* **Task requirements**:
Return the whole of the data exactly.

* **Provided records**:
=-=-=

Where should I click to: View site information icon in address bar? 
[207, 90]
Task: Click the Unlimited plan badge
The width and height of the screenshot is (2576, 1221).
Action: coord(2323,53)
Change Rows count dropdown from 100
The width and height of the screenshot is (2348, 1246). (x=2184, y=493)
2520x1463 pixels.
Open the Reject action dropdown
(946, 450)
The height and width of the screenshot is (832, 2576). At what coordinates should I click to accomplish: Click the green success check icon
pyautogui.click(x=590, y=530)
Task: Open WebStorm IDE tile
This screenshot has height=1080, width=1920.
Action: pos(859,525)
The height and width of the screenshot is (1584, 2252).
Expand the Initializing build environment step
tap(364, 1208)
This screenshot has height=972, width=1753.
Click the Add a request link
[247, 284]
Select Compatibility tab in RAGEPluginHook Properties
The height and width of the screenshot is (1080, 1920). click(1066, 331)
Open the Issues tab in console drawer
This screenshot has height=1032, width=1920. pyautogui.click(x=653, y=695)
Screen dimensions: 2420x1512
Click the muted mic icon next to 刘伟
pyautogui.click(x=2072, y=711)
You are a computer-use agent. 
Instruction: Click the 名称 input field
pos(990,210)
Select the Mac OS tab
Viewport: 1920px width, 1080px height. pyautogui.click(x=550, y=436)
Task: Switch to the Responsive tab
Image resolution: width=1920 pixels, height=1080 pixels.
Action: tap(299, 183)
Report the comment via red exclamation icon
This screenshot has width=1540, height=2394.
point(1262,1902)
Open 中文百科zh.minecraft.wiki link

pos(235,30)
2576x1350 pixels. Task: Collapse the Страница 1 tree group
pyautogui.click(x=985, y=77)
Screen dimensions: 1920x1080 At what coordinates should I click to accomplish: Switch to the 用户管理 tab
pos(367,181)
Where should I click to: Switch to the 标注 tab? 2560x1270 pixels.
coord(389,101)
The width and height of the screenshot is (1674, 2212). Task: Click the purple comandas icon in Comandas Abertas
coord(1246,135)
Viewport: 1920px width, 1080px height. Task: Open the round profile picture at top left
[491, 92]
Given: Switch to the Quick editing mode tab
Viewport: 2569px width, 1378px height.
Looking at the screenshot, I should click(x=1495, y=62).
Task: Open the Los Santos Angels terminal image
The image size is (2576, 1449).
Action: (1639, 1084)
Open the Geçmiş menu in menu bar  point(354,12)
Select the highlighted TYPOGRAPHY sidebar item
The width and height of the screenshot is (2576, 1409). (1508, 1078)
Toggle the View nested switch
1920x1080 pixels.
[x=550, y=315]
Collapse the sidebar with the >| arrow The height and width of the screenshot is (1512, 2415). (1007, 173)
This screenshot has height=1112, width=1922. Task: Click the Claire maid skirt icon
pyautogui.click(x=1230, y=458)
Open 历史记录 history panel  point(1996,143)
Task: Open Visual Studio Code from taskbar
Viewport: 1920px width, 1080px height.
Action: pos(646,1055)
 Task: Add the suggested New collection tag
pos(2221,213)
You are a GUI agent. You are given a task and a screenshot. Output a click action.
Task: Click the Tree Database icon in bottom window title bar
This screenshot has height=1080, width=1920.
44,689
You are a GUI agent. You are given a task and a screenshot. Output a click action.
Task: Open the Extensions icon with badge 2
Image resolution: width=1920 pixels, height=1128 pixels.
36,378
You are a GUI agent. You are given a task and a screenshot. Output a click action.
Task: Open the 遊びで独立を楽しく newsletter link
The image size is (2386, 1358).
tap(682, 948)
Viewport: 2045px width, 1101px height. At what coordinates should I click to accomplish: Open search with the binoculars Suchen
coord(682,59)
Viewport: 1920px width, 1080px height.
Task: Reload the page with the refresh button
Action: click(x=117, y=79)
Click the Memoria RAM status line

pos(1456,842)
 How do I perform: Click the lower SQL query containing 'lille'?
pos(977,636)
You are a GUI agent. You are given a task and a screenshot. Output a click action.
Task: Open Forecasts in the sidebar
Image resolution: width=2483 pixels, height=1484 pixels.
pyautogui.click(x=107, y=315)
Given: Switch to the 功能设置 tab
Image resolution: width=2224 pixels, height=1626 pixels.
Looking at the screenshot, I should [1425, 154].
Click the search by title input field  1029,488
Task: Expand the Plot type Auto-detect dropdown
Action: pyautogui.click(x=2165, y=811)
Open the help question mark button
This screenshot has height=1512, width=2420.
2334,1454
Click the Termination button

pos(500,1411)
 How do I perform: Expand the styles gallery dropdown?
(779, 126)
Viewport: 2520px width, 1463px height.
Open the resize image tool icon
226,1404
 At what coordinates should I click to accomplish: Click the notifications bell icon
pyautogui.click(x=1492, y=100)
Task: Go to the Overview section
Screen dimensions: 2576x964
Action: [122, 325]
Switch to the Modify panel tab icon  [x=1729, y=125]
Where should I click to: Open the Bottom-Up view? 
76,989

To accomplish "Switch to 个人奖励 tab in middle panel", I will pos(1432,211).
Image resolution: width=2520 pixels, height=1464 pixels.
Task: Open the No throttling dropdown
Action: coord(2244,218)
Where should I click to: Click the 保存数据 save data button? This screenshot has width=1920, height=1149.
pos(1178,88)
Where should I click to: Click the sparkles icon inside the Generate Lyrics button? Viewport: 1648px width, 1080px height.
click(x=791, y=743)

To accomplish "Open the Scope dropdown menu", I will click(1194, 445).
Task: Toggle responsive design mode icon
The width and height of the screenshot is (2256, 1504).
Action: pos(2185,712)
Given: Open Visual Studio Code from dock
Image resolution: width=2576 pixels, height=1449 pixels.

=-=-=

* **Response to the task**:
Where should I click to: View site information icon in address bar? 
[207, 90]
Task: Click the Unlimited plan badge
The width and height of the screenshot is (2576, 1221).
Action: coord(2323,53)
Change Rows count dropdown from 100
The width and height of the screenshot is (2348, 1246). (x=2184, y=493)
2520x1463 pixels.
Open the Reject action dropdown
(946, 450)
The height and width of the screenshot is (832, 2576). At what coordinates should I click to accomplish: Click the green success check icon
pyautogui.click(x=590, y=530)
Task: Open WebStorm IDE tile
This screenshot has height=1080, width=1920.
Action: pos(859,525)
The height and width of the screenshot is (1584, 2252).
Expand the Initializing build environment step
tap(364, 1208)
This screenshot has height=972, width=1753.
Click the Add a request link
[247, 284]
Select Compatibility tab in RAGEPluginHook Properties
The height and width of the screenshot is (1080, 1920). click(1066, 331)
Open the Issues tab in console drawer
This screenshot has height=1032, width=1920. pyautogui.click(x=653, y=695)
Screen dimensions: 2420x1512
Click the muted mic icon next to 刘伟
pyautogui.click(x=2072, y=711)
You are a computer-use agent. 
Instruction: Click the 名称 input field
pos(990,210)
Select the Mac OS tab
Viewport: 1920px width, 1080px height. pyautogui.click(x=550, y=436)
Task: Switch to the Responsive tab
Image resolution: width=1920 pixels, height=1080 pixels.
Action: tap(299, 183)
Report the comment via red exclamation icon
This screenshot has width=1540, height=2394.
point(1262,1902)
Open 中文百科zh.minecraft.wiki link

pos(235,30)
2576x1350 pixels. Task: Collapse the Страница 1 tree group
pyautogui.click(x=985, y=77)
Screen dimensions: 1920x1080 At what coordinates should I click to accomplish: Switch to the 用户管理 tab
pos(367,181)
Where should I click to: Switch to the 标注 tab? 2560x1270 pixels.
coord(389,101)
The width and height of the screenshot is (1674, 2212). Task: Click the purple comandas icon in Comandas Abertas
coord(1246,135)
Viewport: 1920px width, 1080px height. Task: Open the round profile picture at top left
[491, 92]
Given: Switch to the Quick editing mode tab
Viewport: 2569px width, 1378px height.
Looking at the screenshot, I should click(x=1495, y=62).
Task: Open the Los Santos Angels terminal image
The image size is (2576, 1449).
Action: (1639, 1084)
Open the Geçmiş menu in menu bar  point(354,12)
Select the highlighted TYPOGRAPHY sidebar item
The width and height of the screenshot is (2576, 1409). (1508, 1078)
Toggle the View nested switch
1920x1080 pixels.
[x=550, y=315]
Collapse the sidebar with the >| arrow The height and width of the screenshot is (1512, 2415). (1007, 173)
This screenshot has height=1112, width=1922. Task: Click the Claire maid skirt icon
pyautogui.click(x=1230, y=458)
Open 历史记录 history panel  point(1996,143)
Task: Open Visual Studio Code from taskbar
Viewport: 1920px width, 1080px height.
Action: pos(646,1055)
 Task: Add the suggested New collection tag
pos(2221,213)
You are a GUI agent. You are given a task and a screenshot. Output a click action.
Task: Click the Tree Database icon in bottom window title bar
This screenshot has height=1080, width=1920.
44,689
You are a GUI agent. You are given a task and a screenshot. Output a click action.
Task: Open the Extensions icon with badge 2
Image resolution: width=1920 pixels, height=1128 pixels.
36,378
You are a GUI agent. You are given a task and a screenshot. Output a click action.
Task: Open the 遊びで独立を楽しく newsletter link
The image size is (2386, 1358).
tap(682, 948)
Viewport: 2045px width, 1101px height. At what coordinates should I click to accomplish: Open search with the binoculars Suchen
coord(682,59)
Viewport: 1920px width, 1080px height.
Task: Reload the page with the refresh button
Action: click(x=117, y=79)
Click the Memoria RAM status line

pos(1456,842)
 How do I perform: Click the lower SQL query containing 'lille'?
pos(977,636)
You are a GUI agent. You are given a task and a screenshot. Output a click action.
Task: Open Forecasts in the sidebar
Image resolution: width=2483 pixels, height=1484 pixels.
pyautogui.click(x=107, y=315)
Given: Switch to the 功能设置 tab
Image resolution: width=2224 pixels, height=1626 pixels.
Looking at the screenshot, I should [1425, 154].
Click the search by title input field  1029,488
Task: Expand the Plot type Auto-detect dropdown
Action: pyautogui.click(x=2165, y=811)
Open the help question mark button
This screenshot has height=1512, width=2420.
2334,1454
Click the Termination button

pos(500,1411)
 How do I perform: Expand the styles gallery dropdown?
(779, 126)
Viewport: 2520px width, 1463px height.
Open the resize image tool icon
226,1404
 At what coordinates should I click to accomplish: Click the notifications bell icon
pyautogui.click(x=1492, y=100)
Task: Go to the Overview section
Screen dimensions: 2576x964
Action: [122, 325]
Switch to the Modify panel tab icon  [x=1729, y=125]
Where should I click to: Open the Bottom-Up view? 
76,989

To accomplish "Switch to 个人奖励 tab in middle panel", I will pos(1432,211).
Image resolution: width=2520 pixels, height=1464 pixels.
Task: Open the No throttling dropdown
Action: coord(2244,218)
Where should I click to: Click the 保存数据 save data button? This screenshot has width=1920, height=1149.
pos(1178,88)
Where should I click to: Click the sparkles icon inside the Generate Lyrics button? Viewport: 1648px width, 1080px height.
click(x=791, y=743)

To accomplish "Open the Scope dropdown menu", I will click(1194, 445).
Task: Toggle responsive design mode icon
The width and height of the screenshot is (2256, 1504).
Action: pos(2185,712)
Given: Open Visual Studio Code from dock
Image resolution: width=2576 pixels, height=1449 pixels.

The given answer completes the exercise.